Deux descriptions du même public du même concert. Qui peut croire que ces deux textes ont eu le même auteur, pas à des années, mais à quelques semaines d’intervalle? Non, Mendès n’est pas Marius, mais oui, Mendès a copié Marius.

Vous allez me demander pourquoi il aurai été moins choquant que Marius soit Mendès que Villiers. Cela nous entraînerait trop loin. Il serait plus intéressant de se demander si les deux amis sont allés ensemble à ce concert.

Et pourquoi donc Lepelletier, qui était si bien placé pour le savoir et qui a fait œuvre si précise et honnête, aurait-il inventé que Marius est Villiers?

Il est incontestable que, dans leur grande majorité, les écrivains ont été contre la Commune. À quoi bon leur ajouter Villiers?

*

Le plus étonnant de cette histoire, c’est que personne ne semble s’être interrogé sur le choix du pseudonyme. Marius? Marius Pontmercy des Misérables? Sans doute pas le baron d’Empire mais peut-être l’autoportrait du jeune Victor Hugo?
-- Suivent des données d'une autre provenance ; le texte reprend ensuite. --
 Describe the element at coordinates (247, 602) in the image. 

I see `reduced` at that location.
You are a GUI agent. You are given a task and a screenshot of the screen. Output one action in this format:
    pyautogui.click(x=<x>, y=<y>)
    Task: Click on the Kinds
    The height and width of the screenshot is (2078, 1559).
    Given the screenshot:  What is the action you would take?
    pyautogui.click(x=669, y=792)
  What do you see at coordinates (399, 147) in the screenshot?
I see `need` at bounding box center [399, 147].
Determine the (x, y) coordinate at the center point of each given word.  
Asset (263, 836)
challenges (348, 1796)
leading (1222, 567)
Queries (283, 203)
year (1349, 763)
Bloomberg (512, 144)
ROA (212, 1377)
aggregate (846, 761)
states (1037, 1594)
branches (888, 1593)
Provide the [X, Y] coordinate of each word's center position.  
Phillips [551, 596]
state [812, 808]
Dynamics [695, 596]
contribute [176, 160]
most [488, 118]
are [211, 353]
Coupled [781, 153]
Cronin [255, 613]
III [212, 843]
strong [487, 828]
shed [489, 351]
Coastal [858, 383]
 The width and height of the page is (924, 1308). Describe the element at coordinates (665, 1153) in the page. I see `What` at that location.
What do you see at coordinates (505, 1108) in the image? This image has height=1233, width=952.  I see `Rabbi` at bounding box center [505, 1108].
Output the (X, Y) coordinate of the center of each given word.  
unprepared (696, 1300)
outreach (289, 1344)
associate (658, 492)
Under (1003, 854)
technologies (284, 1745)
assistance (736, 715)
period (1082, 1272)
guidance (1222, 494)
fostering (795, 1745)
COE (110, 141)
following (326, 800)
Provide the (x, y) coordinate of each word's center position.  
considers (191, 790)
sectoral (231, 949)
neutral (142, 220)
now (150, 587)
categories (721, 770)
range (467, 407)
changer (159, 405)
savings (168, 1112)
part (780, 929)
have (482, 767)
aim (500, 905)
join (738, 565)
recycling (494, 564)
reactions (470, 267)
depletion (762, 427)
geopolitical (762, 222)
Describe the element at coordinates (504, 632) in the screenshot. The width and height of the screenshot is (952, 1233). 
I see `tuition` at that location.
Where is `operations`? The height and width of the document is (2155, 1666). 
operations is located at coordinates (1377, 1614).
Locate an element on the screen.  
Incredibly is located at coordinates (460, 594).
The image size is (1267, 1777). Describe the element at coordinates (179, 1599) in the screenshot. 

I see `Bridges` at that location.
Ou le révolutionnaire petit-fils du monarchiste Monsieur Gillenormand?

Livres cités

Lepelletier (Edmond)Histoire de la Commune (en trois tomes), Paris, Mercure de France (1911).

Villiers de l’Isle Adam (Auguste), Tableau de Paris, Œuvres complètes volume II, Bibliothèque de la Pléiade, Gallimard (1986), — Tableau de Paris sous la Commune, Sao Maï (2009).

Duret (Théodore)Histoire de Édouard Manet et de son œuvre, Fasquelle (1906).

Mendès (Catulle)Les 73 jours de la Commune (du 18 mars au 29 mai 1871), Lachaud (1871).

Lissagaray (Prosper-Olivier)Les huit journées de mai derrière les barricades, Bureau du Petit Journal, Bruxelles (1871).

Hugo (Victor), Les Misérables, Bouquins (1995).